• **EXERCISE**: Every line with the string "Show" must be copied from the entries below.

Collected data:
Start of Block

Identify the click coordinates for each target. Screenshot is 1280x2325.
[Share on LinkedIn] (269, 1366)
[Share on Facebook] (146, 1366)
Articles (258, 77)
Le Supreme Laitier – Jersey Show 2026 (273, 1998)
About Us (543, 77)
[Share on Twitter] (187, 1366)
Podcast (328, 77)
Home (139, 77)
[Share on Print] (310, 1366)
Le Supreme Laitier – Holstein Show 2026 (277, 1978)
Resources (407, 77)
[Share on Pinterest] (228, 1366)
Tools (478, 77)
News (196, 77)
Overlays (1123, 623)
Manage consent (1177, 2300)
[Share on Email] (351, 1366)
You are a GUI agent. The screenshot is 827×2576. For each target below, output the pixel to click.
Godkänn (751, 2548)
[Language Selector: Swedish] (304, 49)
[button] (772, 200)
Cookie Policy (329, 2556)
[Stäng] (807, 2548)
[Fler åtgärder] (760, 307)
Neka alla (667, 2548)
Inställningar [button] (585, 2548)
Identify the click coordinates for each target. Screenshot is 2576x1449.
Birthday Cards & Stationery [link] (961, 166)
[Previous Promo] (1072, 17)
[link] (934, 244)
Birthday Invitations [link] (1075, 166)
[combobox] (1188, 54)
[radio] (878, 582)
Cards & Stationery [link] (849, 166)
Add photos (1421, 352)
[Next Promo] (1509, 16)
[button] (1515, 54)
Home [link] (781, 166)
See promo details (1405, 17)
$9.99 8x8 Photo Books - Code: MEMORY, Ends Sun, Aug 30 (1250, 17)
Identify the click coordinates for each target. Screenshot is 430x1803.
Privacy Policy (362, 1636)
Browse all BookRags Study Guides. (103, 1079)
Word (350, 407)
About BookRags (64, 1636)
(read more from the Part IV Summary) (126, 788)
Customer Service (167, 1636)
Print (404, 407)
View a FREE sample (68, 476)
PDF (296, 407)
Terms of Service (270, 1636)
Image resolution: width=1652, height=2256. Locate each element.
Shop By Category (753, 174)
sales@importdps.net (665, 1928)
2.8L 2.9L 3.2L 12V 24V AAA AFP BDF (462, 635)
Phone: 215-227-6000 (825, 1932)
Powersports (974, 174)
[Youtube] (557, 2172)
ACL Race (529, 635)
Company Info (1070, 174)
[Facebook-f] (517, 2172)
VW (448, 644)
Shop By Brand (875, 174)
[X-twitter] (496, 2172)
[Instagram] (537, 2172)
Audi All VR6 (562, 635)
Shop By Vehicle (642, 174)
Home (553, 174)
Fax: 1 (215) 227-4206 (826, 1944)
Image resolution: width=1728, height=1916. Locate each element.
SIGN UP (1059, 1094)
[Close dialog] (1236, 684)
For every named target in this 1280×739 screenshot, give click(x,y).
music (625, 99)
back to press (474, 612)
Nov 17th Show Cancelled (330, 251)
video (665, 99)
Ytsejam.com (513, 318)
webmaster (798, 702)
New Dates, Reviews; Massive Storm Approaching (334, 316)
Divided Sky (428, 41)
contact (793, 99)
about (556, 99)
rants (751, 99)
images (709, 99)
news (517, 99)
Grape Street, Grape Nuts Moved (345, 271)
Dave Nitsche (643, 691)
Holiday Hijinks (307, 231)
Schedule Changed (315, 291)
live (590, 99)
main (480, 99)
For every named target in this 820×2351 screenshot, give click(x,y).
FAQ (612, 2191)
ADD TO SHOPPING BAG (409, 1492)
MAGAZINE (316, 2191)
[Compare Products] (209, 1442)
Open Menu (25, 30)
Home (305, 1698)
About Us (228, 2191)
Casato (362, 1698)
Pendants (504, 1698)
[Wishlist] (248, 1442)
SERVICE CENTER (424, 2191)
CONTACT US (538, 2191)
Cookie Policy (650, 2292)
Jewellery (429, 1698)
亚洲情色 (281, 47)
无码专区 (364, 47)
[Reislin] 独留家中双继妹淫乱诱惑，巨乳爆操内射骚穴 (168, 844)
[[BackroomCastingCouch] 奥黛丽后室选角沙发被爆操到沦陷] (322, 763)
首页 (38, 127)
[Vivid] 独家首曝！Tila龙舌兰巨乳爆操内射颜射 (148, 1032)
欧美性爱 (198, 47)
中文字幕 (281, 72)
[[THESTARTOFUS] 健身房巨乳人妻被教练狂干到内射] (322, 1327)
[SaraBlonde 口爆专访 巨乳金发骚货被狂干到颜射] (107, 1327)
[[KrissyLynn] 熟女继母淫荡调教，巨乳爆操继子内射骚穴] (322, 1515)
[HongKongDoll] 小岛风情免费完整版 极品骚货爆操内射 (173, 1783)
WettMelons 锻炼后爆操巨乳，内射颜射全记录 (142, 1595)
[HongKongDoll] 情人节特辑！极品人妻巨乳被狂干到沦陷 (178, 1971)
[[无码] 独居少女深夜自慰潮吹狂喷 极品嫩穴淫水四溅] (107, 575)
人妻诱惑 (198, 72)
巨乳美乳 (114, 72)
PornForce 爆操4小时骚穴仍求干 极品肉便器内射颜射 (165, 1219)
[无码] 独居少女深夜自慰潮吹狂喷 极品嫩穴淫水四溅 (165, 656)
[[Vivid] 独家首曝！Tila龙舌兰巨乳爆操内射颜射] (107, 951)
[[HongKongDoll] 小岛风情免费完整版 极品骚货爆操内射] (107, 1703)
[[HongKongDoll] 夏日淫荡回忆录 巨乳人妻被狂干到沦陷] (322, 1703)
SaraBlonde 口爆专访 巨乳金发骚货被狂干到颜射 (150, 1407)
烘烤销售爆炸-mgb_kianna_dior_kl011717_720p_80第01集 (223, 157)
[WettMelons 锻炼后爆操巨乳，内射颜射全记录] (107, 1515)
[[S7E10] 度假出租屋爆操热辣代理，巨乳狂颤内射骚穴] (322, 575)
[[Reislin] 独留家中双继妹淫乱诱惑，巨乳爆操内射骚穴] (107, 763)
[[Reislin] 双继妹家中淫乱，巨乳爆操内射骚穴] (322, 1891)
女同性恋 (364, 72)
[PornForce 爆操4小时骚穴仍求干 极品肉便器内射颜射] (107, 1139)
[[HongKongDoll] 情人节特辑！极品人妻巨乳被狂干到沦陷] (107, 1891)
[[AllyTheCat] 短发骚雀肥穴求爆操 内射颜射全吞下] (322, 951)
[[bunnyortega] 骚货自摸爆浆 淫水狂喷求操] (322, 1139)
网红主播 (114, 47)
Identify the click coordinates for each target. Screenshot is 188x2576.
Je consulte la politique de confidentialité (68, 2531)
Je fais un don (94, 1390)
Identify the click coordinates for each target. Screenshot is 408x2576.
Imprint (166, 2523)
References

End of Block

• **SOLVED PROBLEM**:
Le Supreme Laitier – Jersey Show 2026 (273, 1998)
Le Supreme Laitier – Holstein Show 2026 (277, 1978)
Nov 17th Show Cancelled (330, 251)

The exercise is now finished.